Working from the entries below, give again each line from the first through the one containing "Task: Select volume10 in Members list", exactly and with nothing else.

(Saved entries)
——

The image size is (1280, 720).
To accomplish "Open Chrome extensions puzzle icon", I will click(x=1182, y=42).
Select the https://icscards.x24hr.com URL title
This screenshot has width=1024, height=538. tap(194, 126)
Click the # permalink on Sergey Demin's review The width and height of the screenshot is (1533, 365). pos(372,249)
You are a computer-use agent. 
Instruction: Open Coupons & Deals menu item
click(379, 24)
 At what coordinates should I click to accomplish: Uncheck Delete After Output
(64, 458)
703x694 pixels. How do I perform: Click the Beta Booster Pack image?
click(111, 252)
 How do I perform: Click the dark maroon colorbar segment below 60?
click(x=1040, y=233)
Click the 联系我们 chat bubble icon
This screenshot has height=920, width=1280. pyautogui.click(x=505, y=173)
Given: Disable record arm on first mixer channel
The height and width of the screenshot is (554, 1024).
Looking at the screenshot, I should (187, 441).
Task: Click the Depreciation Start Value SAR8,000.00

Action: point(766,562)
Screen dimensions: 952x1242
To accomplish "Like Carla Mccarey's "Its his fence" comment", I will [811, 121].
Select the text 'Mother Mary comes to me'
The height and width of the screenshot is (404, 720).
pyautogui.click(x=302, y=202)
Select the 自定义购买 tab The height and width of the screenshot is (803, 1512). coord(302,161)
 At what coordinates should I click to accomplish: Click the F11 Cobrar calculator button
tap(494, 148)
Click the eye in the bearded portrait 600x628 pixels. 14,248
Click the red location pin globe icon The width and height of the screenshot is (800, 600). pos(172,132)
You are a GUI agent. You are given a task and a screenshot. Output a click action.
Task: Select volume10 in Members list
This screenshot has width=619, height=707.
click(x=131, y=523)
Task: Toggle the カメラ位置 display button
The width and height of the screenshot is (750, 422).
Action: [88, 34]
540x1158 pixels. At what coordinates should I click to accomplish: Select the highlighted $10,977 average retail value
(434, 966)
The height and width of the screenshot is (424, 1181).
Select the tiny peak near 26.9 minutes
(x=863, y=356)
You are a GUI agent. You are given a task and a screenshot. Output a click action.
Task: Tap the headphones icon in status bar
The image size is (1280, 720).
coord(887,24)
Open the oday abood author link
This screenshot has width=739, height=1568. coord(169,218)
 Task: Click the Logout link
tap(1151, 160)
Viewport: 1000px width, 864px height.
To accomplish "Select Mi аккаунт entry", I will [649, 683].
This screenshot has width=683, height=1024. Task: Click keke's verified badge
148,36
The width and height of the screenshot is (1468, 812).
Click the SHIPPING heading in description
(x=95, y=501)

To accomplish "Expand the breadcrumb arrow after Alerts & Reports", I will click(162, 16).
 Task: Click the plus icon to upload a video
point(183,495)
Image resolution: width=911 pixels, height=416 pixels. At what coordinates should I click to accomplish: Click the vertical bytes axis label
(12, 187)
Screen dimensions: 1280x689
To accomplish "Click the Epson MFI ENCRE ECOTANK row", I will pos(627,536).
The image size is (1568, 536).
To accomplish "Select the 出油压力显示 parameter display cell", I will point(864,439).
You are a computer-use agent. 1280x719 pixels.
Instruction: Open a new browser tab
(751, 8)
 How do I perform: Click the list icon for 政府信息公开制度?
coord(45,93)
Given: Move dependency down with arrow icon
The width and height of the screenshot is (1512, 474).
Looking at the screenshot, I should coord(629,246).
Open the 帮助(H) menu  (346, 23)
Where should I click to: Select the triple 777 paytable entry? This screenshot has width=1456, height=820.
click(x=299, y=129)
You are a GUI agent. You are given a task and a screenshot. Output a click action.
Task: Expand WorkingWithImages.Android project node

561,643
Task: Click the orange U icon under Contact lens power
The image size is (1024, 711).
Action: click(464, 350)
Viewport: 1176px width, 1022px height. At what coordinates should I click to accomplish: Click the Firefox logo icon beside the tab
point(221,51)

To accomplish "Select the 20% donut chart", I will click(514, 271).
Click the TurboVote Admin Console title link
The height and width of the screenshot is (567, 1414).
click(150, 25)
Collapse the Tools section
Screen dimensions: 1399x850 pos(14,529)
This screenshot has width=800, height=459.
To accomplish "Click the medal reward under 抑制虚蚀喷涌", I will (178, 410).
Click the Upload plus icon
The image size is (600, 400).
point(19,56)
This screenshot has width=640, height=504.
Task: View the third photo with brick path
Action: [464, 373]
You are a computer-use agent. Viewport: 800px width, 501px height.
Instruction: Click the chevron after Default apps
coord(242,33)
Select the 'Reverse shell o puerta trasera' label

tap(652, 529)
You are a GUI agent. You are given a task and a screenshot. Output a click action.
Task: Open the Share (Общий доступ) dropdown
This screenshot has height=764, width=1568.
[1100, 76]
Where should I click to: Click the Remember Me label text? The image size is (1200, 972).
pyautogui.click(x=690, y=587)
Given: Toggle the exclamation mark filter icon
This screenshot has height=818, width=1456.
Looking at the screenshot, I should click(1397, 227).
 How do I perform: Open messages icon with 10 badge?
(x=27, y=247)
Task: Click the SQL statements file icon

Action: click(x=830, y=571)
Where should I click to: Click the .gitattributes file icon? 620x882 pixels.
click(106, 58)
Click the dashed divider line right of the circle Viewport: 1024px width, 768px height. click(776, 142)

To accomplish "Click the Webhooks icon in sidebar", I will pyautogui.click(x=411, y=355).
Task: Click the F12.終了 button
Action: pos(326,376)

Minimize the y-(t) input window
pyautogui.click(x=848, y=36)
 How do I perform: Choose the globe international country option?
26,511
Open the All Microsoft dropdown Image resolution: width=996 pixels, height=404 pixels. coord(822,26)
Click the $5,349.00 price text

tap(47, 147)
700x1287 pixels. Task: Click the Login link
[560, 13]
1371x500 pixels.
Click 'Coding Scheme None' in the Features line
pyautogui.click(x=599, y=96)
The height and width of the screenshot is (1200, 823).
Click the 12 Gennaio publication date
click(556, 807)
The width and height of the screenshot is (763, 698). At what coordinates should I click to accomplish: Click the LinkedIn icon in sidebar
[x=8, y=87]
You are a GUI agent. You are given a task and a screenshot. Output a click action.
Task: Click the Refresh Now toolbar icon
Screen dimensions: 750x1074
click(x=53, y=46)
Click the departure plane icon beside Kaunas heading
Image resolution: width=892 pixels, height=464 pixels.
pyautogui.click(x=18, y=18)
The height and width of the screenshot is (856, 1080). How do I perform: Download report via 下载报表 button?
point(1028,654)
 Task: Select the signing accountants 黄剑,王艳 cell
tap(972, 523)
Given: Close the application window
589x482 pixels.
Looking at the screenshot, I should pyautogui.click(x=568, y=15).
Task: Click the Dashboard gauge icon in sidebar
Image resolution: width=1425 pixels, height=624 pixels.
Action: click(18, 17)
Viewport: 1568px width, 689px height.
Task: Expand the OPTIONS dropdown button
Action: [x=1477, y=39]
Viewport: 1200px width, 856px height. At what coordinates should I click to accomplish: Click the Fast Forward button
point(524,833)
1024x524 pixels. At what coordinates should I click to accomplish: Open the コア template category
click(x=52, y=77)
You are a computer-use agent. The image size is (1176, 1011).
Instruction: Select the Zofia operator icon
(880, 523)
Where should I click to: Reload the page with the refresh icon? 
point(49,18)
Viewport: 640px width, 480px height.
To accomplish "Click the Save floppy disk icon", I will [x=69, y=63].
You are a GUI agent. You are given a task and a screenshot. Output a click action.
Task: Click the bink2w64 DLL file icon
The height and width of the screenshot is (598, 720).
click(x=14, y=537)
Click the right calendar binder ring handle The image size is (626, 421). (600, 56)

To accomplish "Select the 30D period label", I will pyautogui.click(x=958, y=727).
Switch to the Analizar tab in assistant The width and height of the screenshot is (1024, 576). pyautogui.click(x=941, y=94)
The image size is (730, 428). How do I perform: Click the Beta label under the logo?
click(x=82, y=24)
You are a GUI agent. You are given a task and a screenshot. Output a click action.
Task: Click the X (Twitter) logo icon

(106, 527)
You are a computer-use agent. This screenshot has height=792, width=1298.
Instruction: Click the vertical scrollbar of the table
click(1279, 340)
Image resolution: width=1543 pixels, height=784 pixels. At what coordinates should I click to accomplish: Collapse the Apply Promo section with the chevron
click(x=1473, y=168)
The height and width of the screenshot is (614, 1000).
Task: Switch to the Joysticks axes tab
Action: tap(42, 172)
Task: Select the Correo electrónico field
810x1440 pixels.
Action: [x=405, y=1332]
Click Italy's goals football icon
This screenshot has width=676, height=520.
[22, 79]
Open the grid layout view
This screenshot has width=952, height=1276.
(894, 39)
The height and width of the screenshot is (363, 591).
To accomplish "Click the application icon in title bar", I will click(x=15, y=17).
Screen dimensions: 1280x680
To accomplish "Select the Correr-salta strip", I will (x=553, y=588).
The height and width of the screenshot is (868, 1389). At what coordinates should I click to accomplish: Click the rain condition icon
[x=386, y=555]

——

### Written answer:
The image size is (1280, 720).
To accomplish "Open Chrome extensions puzzle icon", I will click(x=1182, y=42).
Select the https://icscards.x24hr.com URL title
This screenshot has width=1024, height=538. tap(194, 126)
Click the # permalink on Sergey Demin's review The width and height of the screenshot is (1533, 365). pos(372,249)
You are a computer-use agent. 
Instruction: Open Coupons & Deals menu item
click(379, 24)
 At what coordinates should I click to accomplish: Uncheck Delete After Output
(64, 458)
703x694 pixels. How do I perform: Click the Beta Booster Pack image?
click(111, 252)
 How do I perform: Click the dark maroon colorbar segment below 60?
click(x=1040, y=233)
Click the 联系我们 chat bubble icon
This screenshot has height=920, width=1280. pyautogui.click(x=505, y=173)
Given: Disable record arm on first mixer channel
The height and width of the screenshot is (554, 1024).
Looking at the screenshot, I should (187, 441).
Task: Click the Depreciation Start Value SAR8,000.00

Action: point(766,562)
Screen dimensions: 952x1242
To accomplish "Like Carla Mccarey's "Its his fence" comment", I will [811, 121].
Select the text 'Mother Mary comes to me'
The height and width of the screenshot is (404, 720).
pyautogui.click(x=302, y=202)
Select the 自定义购买 tab The height and width of the screenshot is (803, 1512). coord(302,161)
 At what coordinates should I click to accomplish: Click the F11 Cobrar calculator button
tap(494, 148)
Click the eye in the bearded portrait 600x628 pixels. 14,248
Click the red location pin globe icon The width and height of the screenshot is (800, 600). pos(172,132)
You are a GUI agent. You are given a task and a screenshot. Output a click action.
Task: Select volume10 in Members list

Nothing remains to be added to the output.